For what it’s worth I wholly agree that Poole should be out there speaking against what 4chan was and is. At the same time however, I can understand the mindset of just wanting to disassociate from the whole situation. If it’s privilege that makes me more inclined to a forgive and forget mindset, well then so be it. I just don’t see the benefit of holding on to the hate.
I linked it to the needsmorelike thread, so we can up the likes of @orenwolf excellent comment!
it’s of great comfort to me that 4chan never hosted any child porn except for those boards within it that hosted child porn.

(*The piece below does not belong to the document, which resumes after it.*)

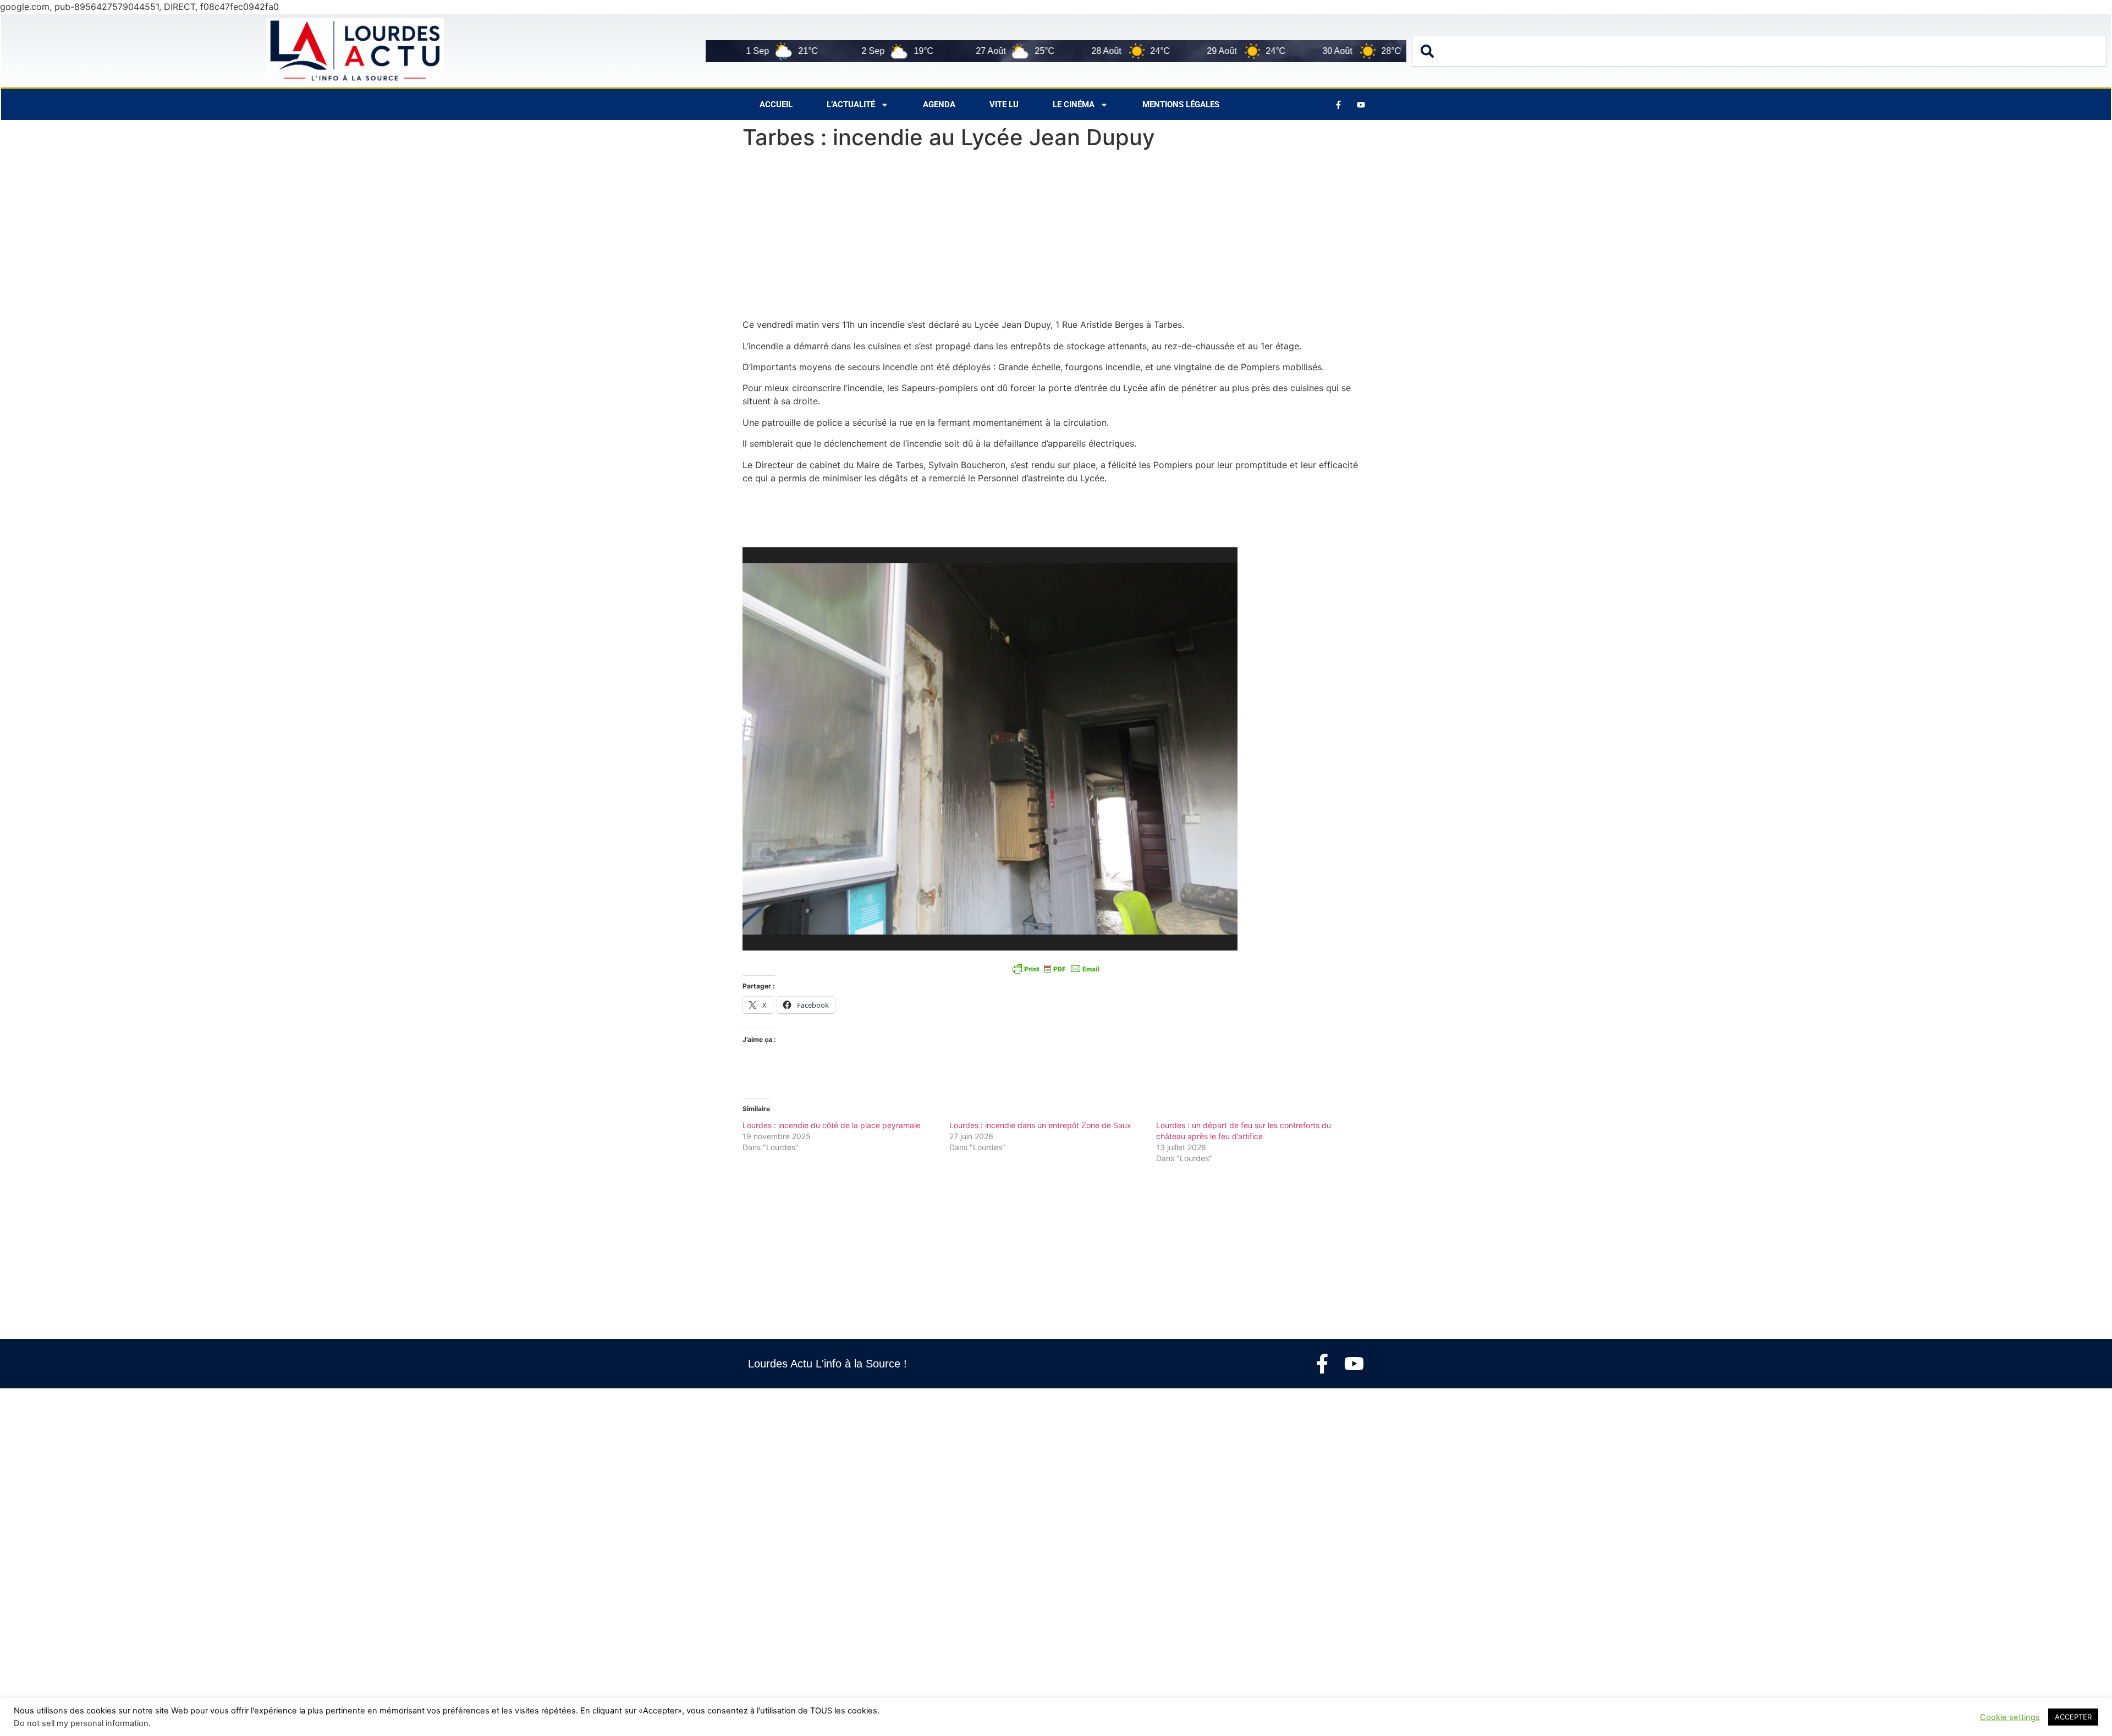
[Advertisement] (1056, 237)
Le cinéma (1073, 104)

At the time, many of us were willing to buy into the argument that loli/shota being drawings meant that such content wasn’t as a result of abuse of actual children and thus was a grey area that could be ignored. Again, in retrospect we were all kidding ourselves and those subforums were clearly wrong and were eventually removed as a clearer mindset prevailed.
Neither did Fredrick Brennan when he created 8chan. The difference is Poole hasn’t seemed to express an ounce of regret for what he created while at the very least Brennan has.
I honestly don’t feel like people feel the need to defend yet another remorseless tech bro white silicon valley millionaire. Why is there this incessant need to defend rich white guys by complete random strangers? They do it with Elon, they do it with moot, they did it with Lowtax, and they keep defending shitty people.
“There but for the grace of God go I.”
I’m not rich, so I don’t identify so much with guys like Elon, but I imagine there are people who do. I also don’t identify much with Lowtax and I can’t see any defense for his actions. But I don’t hold any personal hate for the guy and would instead argue that he needs professional help for his problems. But moot? A guy who gained a bunch of notoriety for the terrible website he created… yeah that could have been me.
in 2014, while Poole was looking to get hired by a big tech firm, his forum’s users were posting stolen nudes and lewds. Some of the victims of the mass phishing and account hacks were minors.
Poole did nothing.
You your main concern in this is the social standing of your fantasy self? Next level.